• **TASK BRIEF**
The lines from the start of the records through the one containing "Given: Decrease Snapshots to keep count" are to be restated word for word; please include both ends.

Stored entries:

'''

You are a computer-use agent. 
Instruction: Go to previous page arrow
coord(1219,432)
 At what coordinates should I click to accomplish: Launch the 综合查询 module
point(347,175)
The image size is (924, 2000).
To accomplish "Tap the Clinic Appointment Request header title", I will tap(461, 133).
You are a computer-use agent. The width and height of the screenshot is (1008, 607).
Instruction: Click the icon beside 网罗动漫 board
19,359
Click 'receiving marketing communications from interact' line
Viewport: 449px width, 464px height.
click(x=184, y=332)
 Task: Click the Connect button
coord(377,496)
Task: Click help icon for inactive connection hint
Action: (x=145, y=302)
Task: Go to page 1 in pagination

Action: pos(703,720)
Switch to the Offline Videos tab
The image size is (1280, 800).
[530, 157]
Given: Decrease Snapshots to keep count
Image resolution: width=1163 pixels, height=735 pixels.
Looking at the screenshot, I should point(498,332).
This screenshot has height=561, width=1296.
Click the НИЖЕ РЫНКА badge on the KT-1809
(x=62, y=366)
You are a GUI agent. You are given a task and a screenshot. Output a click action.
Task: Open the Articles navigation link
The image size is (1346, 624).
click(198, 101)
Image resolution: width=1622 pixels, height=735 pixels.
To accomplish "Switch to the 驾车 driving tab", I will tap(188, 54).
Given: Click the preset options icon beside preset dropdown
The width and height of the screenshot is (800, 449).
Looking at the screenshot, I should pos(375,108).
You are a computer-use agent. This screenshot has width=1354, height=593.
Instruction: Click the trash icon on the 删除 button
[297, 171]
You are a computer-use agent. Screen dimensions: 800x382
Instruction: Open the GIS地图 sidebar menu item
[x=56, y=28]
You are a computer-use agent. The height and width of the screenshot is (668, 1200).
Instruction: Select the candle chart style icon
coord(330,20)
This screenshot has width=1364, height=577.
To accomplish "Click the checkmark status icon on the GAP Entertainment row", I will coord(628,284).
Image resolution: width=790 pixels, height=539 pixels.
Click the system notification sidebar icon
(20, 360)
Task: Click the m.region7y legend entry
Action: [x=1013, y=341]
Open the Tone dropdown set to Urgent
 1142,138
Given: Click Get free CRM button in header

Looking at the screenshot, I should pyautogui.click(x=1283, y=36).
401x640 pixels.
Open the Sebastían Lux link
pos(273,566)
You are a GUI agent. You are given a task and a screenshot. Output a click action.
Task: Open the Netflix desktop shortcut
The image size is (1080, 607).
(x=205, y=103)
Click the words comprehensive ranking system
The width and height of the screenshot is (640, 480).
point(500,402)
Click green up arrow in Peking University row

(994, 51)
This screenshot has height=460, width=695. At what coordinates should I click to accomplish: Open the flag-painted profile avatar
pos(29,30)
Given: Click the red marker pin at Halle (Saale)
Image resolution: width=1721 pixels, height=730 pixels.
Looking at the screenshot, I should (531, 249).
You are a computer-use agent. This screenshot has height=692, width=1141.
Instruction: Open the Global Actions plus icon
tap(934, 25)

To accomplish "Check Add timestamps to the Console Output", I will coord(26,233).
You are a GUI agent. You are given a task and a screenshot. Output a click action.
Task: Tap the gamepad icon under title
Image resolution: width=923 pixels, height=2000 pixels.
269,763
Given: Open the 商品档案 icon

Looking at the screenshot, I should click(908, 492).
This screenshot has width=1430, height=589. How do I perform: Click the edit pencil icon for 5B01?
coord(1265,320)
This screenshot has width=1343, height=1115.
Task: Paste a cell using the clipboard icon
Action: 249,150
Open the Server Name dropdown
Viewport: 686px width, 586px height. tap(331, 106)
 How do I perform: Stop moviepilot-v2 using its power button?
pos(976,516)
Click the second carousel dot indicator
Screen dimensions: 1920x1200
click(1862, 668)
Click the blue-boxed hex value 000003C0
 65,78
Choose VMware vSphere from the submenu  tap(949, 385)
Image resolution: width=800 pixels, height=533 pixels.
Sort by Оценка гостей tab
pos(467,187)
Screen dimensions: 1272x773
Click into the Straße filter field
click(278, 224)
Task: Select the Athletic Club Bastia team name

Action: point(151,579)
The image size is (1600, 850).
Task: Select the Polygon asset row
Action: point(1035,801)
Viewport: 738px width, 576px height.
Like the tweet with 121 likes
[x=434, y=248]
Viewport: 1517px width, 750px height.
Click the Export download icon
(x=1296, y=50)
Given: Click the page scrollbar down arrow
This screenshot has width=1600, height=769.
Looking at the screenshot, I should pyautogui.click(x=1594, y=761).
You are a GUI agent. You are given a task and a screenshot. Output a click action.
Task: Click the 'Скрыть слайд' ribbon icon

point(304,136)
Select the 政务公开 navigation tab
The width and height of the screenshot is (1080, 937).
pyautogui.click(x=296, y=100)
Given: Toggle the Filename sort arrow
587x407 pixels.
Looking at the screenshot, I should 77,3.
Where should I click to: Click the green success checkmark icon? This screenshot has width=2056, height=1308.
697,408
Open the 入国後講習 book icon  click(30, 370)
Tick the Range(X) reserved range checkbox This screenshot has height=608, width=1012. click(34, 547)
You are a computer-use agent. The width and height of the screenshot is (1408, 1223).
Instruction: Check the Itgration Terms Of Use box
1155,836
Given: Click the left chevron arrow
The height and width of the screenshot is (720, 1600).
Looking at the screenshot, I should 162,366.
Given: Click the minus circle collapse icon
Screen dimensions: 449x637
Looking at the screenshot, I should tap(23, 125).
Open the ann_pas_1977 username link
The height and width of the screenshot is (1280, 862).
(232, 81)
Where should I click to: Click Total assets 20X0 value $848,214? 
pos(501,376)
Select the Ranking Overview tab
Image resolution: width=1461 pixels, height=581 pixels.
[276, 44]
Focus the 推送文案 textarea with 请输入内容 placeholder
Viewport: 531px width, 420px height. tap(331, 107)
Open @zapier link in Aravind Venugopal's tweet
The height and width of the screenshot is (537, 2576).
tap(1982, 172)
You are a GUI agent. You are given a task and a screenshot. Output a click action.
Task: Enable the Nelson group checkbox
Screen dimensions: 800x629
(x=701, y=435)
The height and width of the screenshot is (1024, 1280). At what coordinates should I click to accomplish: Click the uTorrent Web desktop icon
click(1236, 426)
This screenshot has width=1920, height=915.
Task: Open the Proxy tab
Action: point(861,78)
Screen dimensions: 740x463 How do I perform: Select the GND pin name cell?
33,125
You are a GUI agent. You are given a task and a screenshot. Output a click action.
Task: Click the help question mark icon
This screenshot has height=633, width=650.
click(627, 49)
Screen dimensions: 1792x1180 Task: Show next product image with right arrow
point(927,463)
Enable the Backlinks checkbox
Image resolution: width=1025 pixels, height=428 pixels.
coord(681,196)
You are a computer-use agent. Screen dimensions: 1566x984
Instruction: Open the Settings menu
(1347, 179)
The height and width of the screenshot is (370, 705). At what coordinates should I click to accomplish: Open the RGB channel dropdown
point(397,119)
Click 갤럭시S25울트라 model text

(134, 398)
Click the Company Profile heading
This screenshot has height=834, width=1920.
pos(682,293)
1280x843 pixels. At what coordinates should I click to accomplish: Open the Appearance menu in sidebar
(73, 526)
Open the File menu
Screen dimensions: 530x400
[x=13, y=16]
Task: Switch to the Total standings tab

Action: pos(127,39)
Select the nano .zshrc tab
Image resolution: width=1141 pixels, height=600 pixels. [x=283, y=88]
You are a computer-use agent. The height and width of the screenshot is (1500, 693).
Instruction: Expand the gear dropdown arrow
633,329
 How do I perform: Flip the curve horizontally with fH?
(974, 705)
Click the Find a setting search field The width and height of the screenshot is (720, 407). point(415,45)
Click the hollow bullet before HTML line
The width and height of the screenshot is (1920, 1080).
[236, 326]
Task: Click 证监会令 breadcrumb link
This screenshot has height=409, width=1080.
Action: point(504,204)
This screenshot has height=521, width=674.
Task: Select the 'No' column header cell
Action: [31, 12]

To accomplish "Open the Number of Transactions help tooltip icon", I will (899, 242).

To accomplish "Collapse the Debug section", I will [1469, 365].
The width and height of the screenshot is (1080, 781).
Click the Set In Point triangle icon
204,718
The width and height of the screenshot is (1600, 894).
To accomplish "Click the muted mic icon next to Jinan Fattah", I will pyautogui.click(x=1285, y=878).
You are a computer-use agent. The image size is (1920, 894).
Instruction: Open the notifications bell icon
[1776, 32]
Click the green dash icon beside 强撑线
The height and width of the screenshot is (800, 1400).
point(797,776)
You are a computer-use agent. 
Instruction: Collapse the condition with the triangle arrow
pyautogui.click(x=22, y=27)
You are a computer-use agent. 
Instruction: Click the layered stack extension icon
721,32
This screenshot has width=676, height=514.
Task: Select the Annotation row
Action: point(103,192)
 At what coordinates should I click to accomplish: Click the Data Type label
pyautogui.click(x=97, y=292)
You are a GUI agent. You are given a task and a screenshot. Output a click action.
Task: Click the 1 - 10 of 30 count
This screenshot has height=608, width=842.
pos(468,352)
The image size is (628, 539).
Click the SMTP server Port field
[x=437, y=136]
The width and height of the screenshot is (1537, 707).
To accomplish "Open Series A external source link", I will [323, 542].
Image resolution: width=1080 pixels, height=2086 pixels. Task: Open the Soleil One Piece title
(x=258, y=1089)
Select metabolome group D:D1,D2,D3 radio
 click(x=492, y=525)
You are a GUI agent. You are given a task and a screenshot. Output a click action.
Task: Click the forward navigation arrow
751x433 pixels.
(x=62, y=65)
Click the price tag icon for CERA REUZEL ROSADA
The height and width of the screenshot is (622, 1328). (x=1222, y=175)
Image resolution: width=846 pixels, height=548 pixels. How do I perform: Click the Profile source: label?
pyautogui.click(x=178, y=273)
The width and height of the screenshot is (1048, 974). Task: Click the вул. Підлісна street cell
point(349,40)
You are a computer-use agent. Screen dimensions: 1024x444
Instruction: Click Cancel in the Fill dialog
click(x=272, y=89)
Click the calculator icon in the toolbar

'''

• **EXERCISE RESPONSE**
You are a computer-use agent. 
Instruction: Go to previous page arrow
coord(1219,432)
 At what coordinates should I click to accomplish: Launch the 综合查询 module
point(347,175)
The image size is (924, 2000).
To accomplish "Tap the Clinic Appointment Request header title", I will tap(461, 133).
You are a computer-use agent. The width and height of the screenshot is (1008, 607).
Instruction: Click the icon beside 网罗动漫 board
19,359
Click 'receiving marketing communications from interact' line
Viewport: 449px width, 464px height.
click(x=184, y=332)
 Task: Click the Connect button
coord(377,496)
Task: Click help icon for inactive connection hint
Action: (x=145, y=302)
Task: Go to page 1 in pagination

Action: pos(703,720)
Switch to the Offline Videos tab
The image size is (1280, 800).
[530, 157]
Given: Decrease Snapshots to keep count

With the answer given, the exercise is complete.